The transmission system operator cooperated with offshore station project company Bard Offshore 1 to investigate the wind turbines, the wind farm transformer station and the AC/DC converter platform to locate the problem. The outage continued to the last week of May.
Thanks to a revision of the Energy Industry Act that took effect at the end of 2012, Bard Offshore 1 can expect compensation. If electricity feed-in is not possible for more than ten consecutive days due to a cable outage, from the 11th day the offshore wind farm operator can claim 90% of the lost feed-in payments.
If the cable problems occur on more than 18 days in the year, the operator can claim the payments from the 19th day. The long outage from 23rd March to May, as reported by Tennet, amounted to around 67 days, so compensation should be due for up to 57 days, or 1,368 hours.
Assuming the project would have operated at 40% efficiency (equivalent to 3,500 full load hours per year with 8,760 hours) over the 1,368 hours of outage, it would have generated up to 219,000MWh ( 1,368 x 400MW x 40% ), which at the current feed-in- tariff of EUR 190/MWh was worth EUR 41.6 million. Bard Offshore 1' s compensation could amount to 90% of the sum or up to around EUR 37 million.
This amounts to nearly 14% of Bard Offshore 1's annual revenue of around Eur 266 million assuming 3,500 full load hours per year and the current feed-in payment of EUR 190/MWh.

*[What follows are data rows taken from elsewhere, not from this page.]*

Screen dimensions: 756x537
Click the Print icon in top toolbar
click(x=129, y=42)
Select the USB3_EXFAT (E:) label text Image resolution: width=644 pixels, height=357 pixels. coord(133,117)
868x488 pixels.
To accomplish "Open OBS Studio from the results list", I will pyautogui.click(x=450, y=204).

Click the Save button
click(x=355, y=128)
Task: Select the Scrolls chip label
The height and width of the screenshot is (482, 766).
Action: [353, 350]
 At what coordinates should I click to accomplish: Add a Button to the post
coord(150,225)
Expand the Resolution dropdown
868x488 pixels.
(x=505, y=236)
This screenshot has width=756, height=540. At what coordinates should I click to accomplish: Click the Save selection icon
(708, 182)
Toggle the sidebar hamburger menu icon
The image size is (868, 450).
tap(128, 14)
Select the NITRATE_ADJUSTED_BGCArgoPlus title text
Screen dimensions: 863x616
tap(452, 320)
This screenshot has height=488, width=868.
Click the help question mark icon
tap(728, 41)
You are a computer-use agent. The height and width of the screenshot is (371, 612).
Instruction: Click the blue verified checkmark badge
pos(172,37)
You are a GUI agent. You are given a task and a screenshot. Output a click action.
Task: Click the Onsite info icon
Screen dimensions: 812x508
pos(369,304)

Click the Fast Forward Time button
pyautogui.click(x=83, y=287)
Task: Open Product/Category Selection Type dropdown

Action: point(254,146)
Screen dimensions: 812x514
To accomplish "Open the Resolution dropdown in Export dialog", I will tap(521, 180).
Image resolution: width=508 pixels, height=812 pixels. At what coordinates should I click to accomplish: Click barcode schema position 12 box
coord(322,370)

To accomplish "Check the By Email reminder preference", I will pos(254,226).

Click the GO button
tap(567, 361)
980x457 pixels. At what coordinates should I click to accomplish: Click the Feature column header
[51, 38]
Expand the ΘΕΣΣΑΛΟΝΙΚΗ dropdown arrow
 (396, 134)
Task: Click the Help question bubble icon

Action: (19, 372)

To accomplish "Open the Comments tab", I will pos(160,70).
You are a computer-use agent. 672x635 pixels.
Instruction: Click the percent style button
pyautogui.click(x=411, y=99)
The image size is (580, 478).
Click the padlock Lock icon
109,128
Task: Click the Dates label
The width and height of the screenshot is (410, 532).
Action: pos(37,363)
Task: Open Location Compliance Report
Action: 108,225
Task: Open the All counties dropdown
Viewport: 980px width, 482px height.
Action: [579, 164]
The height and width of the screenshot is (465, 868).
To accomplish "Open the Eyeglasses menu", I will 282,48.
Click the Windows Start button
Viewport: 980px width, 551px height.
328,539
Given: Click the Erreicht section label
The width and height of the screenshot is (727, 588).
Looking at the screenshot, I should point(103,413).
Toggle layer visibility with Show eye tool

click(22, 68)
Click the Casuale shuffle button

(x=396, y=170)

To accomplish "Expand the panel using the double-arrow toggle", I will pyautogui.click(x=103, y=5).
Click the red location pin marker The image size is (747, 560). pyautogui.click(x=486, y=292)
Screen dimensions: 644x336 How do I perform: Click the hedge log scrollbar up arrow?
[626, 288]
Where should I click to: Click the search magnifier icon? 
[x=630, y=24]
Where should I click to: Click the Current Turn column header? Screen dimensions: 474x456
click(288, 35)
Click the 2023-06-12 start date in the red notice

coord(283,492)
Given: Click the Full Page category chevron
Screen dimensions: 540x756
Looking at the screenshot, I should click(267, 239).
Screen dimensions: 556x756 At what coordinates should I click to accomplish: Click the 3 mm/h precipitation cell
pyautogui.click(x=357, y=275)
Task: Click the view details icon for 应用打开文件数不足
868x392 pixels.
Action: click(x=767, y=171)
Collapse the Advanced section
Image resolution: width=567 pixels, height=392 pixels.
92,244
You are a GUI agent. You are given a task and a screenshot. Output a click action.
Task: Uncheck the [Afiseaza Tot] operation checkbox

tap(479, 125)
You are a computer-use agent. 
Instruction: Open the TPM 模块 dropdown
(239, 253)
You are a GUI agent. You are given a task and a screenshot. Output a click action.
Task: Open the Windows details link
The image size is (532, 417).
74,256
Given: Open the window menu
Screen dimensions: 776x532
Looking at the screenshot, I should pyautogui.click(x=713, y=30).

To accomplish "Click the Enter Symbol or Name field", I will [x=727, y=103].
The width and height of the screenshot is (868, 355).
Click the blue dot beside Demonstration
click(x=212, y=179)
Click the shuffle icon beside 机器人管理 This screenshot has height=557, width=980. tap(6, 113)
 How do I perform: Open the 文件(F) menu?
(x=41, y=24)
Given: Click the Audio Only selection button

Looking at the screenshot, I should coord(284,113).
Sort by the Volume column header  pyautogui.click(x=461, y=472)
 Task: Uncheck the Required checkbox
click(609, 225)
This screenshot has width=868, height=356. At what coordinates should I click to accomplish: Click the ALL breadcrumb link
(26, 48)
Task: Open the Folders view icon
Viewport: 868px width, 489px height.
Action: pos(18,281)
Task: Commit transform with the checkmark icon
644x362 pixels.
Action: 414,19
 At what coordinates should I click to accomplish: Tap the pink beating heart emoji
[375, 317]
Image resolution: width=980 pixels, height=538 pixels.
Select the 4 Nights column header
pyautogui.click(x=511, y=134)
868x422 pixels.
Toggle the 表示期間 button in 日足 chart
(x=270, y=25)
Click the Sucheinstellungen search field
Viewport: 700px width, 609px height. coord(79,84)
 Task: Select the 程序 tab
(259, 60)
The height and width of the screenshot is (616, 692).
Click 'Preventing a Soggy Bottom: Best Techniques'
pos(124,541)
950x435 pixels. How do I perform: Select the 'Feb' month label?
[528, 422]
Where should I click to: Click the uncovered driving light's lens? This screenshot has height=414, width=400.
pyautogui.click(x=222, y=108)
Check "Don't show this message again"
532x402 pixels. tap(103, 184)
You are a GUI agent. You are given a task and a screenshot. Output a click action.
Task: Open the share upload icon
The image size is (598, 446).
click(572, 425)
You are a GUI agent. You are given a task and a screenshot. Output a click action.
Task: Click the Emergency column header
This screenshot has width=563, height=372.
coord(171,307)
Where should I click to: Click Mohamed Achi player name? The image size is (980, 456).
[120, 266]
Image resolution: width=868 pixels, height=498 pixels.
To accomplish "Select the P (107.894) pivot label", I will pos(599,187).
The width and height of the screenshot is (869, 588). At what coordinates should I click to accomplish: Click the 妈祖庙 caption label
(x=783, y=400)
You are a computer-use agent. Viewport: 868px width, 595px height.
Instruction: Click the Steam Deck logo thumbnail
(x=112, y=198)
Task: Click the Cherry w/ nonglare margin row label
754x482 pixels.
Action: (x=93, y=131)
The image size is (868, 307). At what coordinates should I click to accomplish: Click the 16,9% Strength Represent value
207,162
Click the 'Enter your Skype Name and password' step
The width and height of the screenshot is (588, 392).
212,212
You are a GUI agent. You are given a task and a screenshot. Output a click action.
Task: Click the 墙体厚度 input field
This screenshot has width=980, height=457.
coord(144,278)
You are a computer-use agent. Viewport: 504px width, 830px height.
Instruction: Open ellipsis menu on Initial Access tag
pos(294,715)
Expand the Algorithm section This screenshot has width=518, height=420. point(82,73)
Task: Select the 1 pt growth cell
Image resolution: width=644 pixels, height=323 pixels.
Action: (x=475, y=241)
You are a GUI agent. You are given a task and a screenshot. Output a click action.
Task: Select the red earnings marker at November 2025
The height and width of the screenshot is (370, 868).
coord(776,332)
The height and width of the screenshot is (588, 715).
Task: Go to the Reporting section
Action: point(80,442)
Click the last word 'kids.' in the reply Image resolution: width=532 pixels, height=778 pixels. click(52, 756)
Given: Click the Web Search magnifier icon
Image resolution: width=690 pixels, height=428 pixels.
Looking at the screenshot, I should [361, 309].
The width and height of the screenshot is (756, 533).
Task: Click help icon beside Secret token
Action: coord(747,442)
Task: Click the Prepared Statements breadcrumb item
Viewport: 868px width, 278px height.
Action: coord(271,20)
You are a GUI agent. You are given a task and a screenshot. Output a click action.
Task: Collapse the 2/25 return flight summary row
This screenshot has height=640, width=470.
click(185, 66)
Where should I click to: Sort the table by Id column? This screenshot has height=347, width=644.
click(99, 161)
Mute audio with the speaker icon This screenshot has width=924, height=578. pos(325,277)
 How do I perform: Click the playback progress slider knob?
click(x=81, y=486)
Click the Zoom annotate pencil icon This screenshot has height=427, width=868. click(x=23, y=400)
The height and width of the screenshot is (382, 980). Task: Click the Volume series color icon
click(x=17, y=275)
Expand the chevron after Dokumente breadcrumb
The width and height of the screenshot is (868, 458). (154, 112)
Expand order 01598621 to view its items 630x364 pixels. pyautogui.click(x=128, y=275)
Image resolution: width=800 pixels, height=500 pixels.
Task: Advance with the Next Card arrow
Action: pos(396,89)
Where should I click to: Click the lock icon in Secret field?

Whether the Bard Offshore 1 operator played a role in the converter platform problems is not clear. But the BorWin 1 converter platform problems may have triggered a new insurance product from industry insurance broker Marsh. A third party liability insurance was placed with a German North Sea offshore wind park, it said 20 May, but declined to reveal the new client's name to WPM.
Amongst the aspects covered, if the insured wind park operator company accidentally causes damage to the high voltage direct current ( HVDC) converter platform, it is held free of any damages claim by the network operator, Marsh said.
Failure of HVDC undersea cables systems where no alternative transmission route exists is a risk dogging not only the offshore wind sector, and not all problems occur at sea. The NorNed HVDC electricity trading cable between Norway and the Netherlands failed 28 October 2013 because of storm damage to a part of the roof of the onshore converter station at Eemshaven.
Roof pieces were torn off, and water that entered the building damaged a part of the converter system, Tennet reported. NorNed was out again 19 March 2014 due to a defective isolator at the converter station on the Norwegian onshore side.